SHORT EXERCISE >>
Return the data below exactly as it appears, from the line with "Click the green checkmark status icon at top" to the line with "coord(354,373)", both included.

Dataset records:
"""

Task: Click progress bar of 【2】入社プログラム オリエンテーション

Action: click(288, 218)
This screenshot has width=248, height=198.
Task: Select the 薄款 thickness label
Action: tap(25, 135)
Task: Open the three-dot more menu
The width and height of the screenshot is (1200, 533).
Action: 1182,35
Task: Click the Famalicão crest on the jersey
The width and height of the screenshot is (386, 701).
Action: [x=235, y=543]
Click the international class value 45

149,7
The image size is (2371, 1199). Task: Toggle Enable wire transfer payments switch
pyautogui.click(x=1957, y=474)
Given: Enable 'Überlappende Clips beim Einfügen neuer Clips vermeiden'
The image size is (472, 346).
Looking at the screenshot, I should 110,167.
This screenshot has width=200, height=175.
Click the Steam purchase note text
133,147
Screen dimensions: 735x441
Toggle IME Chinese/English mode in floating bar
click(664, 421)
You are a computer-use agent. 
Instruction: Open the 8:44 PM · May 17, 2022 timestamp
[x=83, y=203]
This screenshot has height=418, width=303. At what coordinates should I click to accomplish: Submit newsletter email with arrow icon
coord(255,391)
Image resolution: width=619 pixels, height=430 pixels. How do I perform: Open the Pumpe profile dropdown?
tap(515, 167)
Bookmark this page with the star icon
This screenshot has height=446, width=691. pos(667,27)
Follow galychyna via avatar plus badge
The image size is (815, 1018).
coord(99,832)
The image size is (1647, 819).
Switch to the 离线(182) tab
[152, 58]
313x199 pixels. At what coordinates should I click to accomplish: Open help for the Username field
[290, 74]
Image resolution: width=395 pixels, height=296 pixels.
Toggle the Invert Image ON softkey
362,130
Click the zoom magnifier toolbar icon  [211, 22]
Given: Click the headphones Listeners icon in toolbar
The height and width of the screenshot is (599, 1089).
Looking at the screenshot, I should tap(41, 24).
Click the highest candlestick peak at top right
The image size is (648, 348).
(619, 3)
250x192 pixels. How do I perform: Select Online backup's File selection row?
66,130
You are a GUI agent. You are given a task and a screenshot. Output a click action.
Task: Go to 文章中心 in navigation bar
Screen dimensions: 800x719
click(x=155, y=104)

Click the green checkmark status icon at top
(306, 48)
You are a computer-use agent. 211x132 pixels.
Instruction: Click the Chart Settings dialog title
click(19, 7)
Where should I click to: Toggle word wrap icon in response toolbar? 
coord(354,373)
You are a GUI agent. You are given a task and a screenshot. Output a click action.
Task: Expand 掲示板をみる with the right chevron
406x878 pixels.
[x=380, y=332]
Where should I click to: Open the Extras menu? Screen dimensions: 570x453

"""

THE RESPONSE >>
Click the green checkmark status icon at top
(306, 48)
You are a computer-use agent. 211x132 pixels.
Instruction: Click the Chart Settings dialog title
click(19, 7)
Where should I click to: Toggle word wrap icon in response toolbar? 
coord(354,373)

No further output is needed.